Whilst out on bail, on Christmas eve of 1960 he escaped to exile; first to Swaziland, then to Lesotho, Botswana and Dar-es-Salam. He resumed his studies when he went Military College in Ethiopia between 1964 and 1966. He enrolled and graduated in BA in Economics at the University of Ethiopia between 1967 and 1970.
He later enrolled and obtained Diploma in Public Administration at Makerere University, Uganda between 1972 and 1973. He was deployed and appointed to various roles and positions throughout his stay in exile, including Military instructor in Angolan camp at Kolwezi (DRC) (1971 – 1972) and Statistician, Uganda, Ministry of Education (1974).
He returned to the country settled in hometown of Winterveldt, North West of Pretoria and immediately became involved in community development projects. He helped established community based farmers’ cooperatives to produce crops and vegetables.
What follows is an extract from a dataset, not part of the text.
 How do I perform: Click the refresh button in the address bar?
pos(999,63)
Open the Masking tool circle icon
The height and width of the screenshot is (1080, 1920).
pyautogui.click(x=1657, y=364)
At the PAC National Elective Congress held in Thohoyandou in 1997, Kgosana was elected into the National Executive Committee (NEC) to serve as the National Organiser, a position he held until he reported out in 1999.
He was later deployed to serve as City of Tshwane Local Municipal Councillor between 2000 and 2006. Ntate Kgosana, as we fondly called him, represents the generation of non-repenting Pan Africanists who dedicated their entire lives to the struggle for the total emancipation of Africa and her children.
He played a very fundamental role in helping build the PAC student wings – from PASO to PASMA. When the sad news of the untimely fall this Pan Africanist stalwart broke various generations of leaders of our student wing shared their fond memories with Comrade Kgosana.
They had this to say: “…he was an inspiration to us for his bravery as a young fellow being a student at an ivory tower institution but able to mix with the working class community…” – Sithembiso Malusi (First generation of PASO in 1989 and Former President of AZANYU).
“The enigmatic figure of a young man in shorts leading a march has been etched in me since was a mere boy. He always in his humility had confidence of thought and intellect…More importantly even though we were rough, in haste and bullish as young people and especially students he saw diamonds in the rough…For PASMA to be grounded on revolutionary theory and worker cantered it’s no less to the effort of Ata Phillip Kgosana, umuntu omdala as we called him in the corridors…” – Tshiamo Moela (First Secretary General of PASMA 1997/8).
As the younger generation of the Pan Africanist Student Movement, we were also fortunate to interact with him when he served Municipal Councillor in Tshwane and recently when the #RhodesMustFall and #FeesMustFall protests broke. He expressed wholehearted support to struggle and it was refreshing just to realise how update and knowledgeable he remained even as a senior citizen.
It was remarkable and fittingly progressive when the UCT branch of PASMA was renamed in his honour -Philip Kgosana branch. The great mind stopped thinking, the giant has fallen and our master teacher is no more. He passed on the 19th April 2017 and shall be laid to rest on the 28th April 2017 at Zandfontein (former Lady Selborne). Memorial Services are to be held throughout the country. “Yibambeni webafana, yibambeni wezinsizwa. Isibhamu salabafana, singikhumbuza eSharpeville”. (Comrade Kgosana’s favourite revolutionary song).
Vusi Mahlangu is a former Pan Africanisy Student Movement (PASMA) leader. He is currently the leader of Fees Must Fall Movement in Tshwane.